(Problem 1) Rewrite the records from their first line through the line containing "Looking at the screenshot, I should click(x=649, y=1492).", swapping "Sign Up" for "Register" and leaving everything else unchanged.

(Text provided)
* BEGIN *

Ruling, September 13, 2000

STATE OF NEW YORK : LAKE GEORGE PARK COMMISSION

In the Matter of the Application of Peter Mitchell for Mooring Placement
- Application No. 5226 - 12 - 99

Parcel I.D. No. 48 - 1 - 14, Town of Hague

ALJ RULING ON ISSUES

Introduction

This action is brought by Mr. Peter B. Mitchell to appeal the decision by the Lake George Park Commission ("LGPC") to deny his application for a variance to place a mooring 134 feet from the mean high-water mark in front of his property on Lake George.

Background

Mr. Mitchell is the owner of real property ("Mitchell Property") located at 32 Oneida Drive, on the western shore of Lake George in the Town of Hague, Warren County, New York. This property is located on Oneida Bay and is referred to by its tax number, 48-1-14. There are two houses on the Mitchell Property; one serves as Mr. Mitchell's year round residence, and the second is a rental property. The property enjoys approximately 175 feet of shore line and one dock. Mr. Mitchell also has one permitted, existing mooring (Registration Number 22491), located approximately 102 feet from the mean high-water mark.

Mr. Mitchell is a self-described "sailing enthusiast" who enjoys sailing on Lake George year round. When the Lake is clear of ice he uses his nineteen foot 'Flying Scot' sailboat which he moors to his existing mooring. This sailboat has a removable centerboard, allowing it to be safely moored in relatively shallow water. In the winter, when the lake is covered with ice, Mr. Mitchell enjoys ice sailing.

In an effort to increase his sailing enjoyment, Mr. Mitchell seeks the second mooring to moor a 'Star Class' sailboat. As Mr. Mitchell describes it, this boat is longer (approximately 23 feet in length) than his 'Flying Scot' and has a keel. According to Mr. Mitchell, these 'Star Class' sailboats are not uncommon on Lake George. The keel on this larger sailboat extends approximately four (4) feet below the waterline. Contact by the keel with the lake bottom or other submerged obstacles would cause considerable damage to the boat.

In order to prevent such damage, Mr. Mitchell estimates that the sailboat should not be moored in a manner that will allow the vessel to ever be in water less than seven (7) feet in depth. This will prevent damage caused by water level fluctuations and storm waves.

By taking into account the characteristics of the lake bottom in front of his property, the need for a minimum of seven feet of water beneath his vessel, the length of mooring chain necessary to safely attach the vessel to the mooring and the size of the 'Star Class' sailboat, Mr. Mitchell estimates that the mooring must be placed approximately one hundred and thirty four (134) feet from the mean high-water mark. With the thirty four(34) feet of chain that Mr. Mitchell calculates he needs and the twenty three (23) foot length of the boat, Mr. Mitchell estimates that the full swing of the vessel will extend approximately one hundred and ninety one (191) feet from the mean high-water mark. None of Mr. Mitchell's calculations or analyses have been challenged by the LGPC.

* END *

(Data rows)
* BEGIN *

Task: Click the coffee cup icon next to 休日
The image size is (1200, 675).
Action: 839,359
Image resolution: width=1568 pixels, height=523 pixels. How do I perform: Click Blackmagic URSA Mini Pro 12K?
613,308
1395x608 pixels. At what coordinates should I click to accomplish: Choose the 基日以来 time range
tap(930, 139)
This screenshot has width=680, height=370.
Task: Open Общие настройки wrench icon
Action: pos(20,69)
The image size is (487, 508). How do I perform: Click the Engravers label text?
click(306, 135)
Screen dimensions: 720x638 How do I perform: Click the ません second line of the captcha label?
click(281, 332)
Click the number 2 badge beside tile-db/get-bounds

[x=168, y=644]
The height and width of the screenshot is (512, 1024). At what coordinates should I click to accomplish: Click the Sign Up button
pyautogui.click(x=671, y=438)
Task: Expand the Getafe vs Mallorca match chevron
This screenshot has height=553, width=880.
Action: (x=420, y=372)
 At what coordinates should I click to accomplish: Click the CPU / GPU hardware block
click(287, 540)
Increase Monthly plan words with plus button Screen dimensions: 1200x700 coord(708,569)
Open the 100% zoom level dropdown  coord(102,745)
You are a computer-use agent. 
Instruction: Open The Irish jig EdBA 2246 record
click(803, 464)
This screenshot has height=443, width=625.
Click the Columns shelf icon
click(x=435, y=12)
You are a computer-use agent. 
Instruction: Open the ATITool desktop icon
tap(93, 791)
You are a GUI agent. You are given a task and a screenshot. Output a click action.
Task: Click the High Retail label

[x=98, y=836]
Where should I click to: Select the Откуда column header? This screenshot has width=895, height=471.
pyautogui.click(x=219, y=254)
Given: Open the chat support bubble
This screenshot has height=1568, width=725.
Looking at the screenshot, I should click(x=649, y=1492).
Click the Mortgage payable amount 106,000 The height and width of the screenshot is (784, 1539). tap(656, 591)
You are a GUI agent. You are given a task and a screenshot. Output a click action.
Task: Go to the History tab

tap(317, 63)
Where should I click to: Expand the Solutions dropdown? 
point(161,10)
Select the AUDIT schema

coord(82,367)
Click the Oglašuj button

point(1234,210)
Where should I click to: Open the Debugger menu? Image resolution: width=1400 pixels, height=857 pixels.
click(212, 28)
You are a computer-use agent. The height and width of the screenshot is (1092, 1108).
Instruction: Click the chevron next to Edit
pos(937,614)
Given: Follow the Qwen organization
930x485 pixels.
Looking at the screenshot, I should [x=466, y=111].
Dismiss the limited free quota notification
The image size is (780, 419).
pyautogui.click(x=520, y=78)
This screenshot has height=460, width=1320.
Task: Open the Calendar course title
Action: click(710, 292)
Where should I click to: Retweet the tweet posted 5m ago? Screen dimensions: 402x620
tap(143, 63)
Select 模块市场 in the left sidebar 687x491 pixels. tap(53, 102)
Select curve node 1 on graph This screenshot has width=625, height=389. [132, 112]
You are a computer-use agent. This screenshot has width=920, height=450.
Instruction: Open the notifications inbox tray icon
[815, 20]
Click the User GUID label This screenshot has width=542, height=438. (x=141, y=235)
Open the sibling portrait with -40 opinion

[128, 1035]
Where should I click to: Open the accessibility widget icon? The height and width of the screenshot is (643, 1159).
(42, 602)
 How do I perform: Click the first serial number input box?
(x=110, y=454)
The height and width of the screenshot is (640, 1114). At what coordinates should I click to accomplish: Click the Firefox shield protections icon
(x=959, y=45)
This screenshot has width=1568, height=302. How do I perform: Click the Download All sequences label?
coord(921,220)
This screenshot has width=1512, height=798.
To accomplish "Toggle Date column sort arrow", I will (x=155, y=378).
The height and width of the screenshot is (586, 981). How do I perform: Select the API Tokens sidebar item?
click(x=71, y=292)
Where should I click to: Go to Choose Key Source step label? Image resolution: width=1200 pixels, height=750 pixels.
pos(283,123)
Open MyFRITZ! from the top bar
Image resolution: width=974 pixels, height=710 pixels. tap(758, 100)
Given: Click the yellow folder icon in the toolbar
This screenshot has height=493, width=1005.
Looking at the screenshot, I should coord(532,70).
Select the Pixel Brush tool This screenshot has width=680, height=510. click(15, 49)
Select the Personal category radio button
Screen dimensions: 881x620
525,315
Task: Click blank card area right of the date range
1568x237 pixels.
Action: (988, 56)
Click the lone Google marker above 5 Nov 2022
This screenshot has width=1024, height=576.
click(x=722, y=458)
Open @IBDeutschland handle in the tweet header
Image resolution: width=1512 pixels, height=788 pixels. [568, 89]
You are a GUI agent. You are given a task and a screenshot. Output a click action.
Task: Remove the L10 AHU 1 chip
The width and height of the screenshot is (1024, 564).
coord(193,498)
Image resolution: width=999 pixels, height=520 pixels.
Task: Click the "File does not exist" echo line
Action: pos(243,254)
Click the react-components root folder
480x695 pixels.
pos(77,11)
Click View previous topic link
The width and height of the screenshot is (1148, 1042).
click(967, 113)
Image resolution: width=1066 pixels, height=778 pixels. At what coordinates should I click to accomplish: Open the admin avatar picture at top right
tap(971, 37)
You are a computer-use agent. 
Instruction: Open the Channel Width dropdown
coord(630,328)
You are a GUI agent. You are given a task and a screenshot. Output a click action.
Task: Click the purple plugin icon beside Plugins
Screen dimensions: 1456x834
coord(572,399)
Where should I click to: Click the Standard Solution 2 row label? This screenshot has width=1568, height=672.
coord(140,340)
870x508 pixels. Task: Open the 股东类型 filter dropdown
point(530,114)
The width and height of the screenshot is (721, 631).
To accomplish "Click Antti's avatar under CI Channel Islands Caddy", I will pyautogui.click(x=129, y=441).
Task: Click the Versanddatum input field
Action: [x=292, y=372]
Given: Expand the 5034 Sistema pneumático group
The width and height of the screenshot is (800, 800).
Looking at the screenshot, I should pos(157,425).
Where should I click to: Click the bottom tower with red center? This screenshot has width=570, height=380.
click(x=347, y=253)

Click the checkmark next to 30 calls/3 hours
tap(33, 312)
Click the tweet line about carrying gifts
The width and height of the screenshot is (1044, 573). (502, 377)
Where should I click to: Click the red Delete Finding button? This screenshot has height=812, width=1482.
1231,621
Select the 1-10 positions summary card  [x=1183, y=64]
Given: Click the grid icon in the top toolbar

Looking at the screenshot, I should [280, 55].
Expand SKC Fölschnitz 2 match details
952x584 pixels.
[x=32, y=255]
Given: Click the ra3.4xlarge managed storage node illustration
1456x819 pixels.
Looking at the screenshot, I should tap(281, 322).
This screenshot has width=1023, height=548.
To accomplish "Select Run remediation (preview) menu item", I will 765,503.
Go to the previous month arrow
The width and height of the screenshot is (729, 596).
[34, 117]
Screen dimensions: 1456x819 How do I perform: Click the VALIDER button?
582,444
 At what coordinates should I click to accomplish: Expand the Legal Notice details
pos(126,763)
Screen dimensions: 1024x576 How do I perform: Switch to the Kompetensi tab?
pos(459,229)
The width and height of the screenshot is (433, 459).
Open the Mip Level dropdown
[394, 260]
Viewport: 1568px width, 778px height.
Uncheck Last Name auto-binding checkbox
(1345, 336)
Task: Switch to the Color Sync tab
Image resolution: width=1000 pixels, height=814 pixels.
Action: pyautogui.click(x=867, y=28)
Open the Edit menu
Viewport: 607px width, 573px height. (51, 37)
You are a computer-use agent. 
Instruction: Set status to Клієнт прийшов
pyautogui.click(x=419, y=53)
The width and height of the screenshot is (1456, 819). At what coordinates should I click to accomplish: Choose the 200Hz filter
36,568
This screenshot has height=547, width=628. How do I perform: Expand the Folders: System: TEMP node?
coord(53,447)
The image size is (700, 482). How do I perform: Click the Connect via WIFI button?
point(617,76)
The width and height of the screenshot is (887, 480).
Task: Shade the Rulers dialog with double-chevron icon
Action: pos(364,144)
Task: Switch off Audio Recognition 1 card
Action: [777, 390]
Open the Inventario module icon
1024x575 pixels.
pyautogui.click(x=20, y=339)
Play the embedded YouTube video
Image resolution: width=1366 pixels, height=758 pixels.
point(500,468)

* END *

(Problem 2) According to the mooring ruling, how far from the mean high-water mark is Mr. Mitchell's existing mooring located?

(Correct output 1)
Task: Click the coffee cup icon next to 休日
The image size is (1200, 675).
Action: 839,359
Image resolution: width=1568 pixels, height=523 pixels. How do I perform: Click Blackmagic URSA Mini Pro 12K?
613,308
1395x608 pixels. At what coordinates should I click to accomplish: Choose the 基日以来 time range
tap(930, 139)
This screenshot has width=680, height=370.
Task: Open Общие настройки wrench icon
Action: pos(20,69)
The image size is (487, 508). How do I perform: Click the Engravers label text?
click(306, 135)
Screen dimensions: 720x638 How do I perform: Click the ません second line of the captcha label?
click(281, 332)
Click the number 2 badge beside tile-db/get-bounds

[x=168, y=644]
The height and width of the screenshot is (512, 1024). At what coordinates should I click to accomplish: Click the Register button
pyautogui.click(x=671, y=438)
Task: Expand the Getafe vs Mallorca match chevron
This screenshot has height=553, width=880.
Action: (x=420, y=372)
 At what coordinates should I click to accomplish: Click the CPU / GPU hardware block
click(287, 540)
Increase Monthly plan words with plus button Screen dimensions: 1200x700 coord(708,569)
Open the 100% zoom level dropdown  coord(102,745)
You are a computer-use agent. 
Instruction: Open The Irish jig EdBA 2246 record
click(803, 464)
This screenshot has height=443, width=625.
Click the Columns shelf icon
click(x=435, y=12)
You are a computer-use agent. 
Instruction: Open the ATITool desktop icon
tap(93, 791)
You are a GUI agent. You are given a task and a screenshot. Output a click action.
Task: Click the High Retail label

[x=98, y=836]
Where should I click to: Select the Откуда column header? This screenshot has width=895, height=471.
pyautogui.click(x=219, y=254)
Given: Open the chat support bubble
This screenshot has height=1568, width=725.
Looking at the screenshot, I should click(x=649, y=1492).

(Correct output 2) Approximately 102 feet.